A walk behind Cumberland Farms on Elm Street brings you to a different time and place. Rising out of Oakland Street like a monolith, the Biddle and Smart Automobile factory is a reminder of what was once Amesbury’s industrial heart. And while this building has seen tenets as recent as 2015, its brick skeleton is a haunting but fascinating reminder of the workers who made up Amesbury’s working class.
According to the Massachusetts Cultural Resource Information System (MACRIS), the history of the Biddle and Smart building is colorful:
A street view of the area:
Lining the area between Washington Street and Marston Street are remnants of other factories that made up Amesbury’s economic hub, “Carriage Hill.” It was this bustling center of industry that fell victim to a massive fire on April 5th 1888. The Biddle and Smart factory was spared but 24 other factories were damaged, some without insurance.
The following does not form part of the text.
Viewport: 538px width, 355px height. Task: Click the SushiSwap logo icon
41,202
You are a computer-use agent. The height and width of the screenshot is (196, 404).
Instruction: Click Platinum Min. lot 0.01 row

Joe Callahan, former Salisbury fire chief, wrote this about the Great Fire in an article for the Daily News:
“The first, known as the Carriage Hill fire, occurred on April 5, 1888. About 8:45 p.m., the night watchman at the F.A. Babcock Carriage Company on Chestnut Street discovered a fire in the company’s five-story brick building. He quickly gave the alarm, but before the arrival of the fire department, the fire had gained such headway that it had spread through all five floors and soon was engulfing the company’s other four buildings.
It then began to spread to other factories. The Lambert Hollander Company lost two buildings, next came the three buildings of the M. N. Dennett Company, then four buildings of the John H. Clark Company; its adjacent neighbors, the Hume Carriage Company and C. M. Dennett Carriage Company, then lost three buildings each. A building owned by Shields and Walker was destroyed and it contained 500 finished carriages ready for shipping.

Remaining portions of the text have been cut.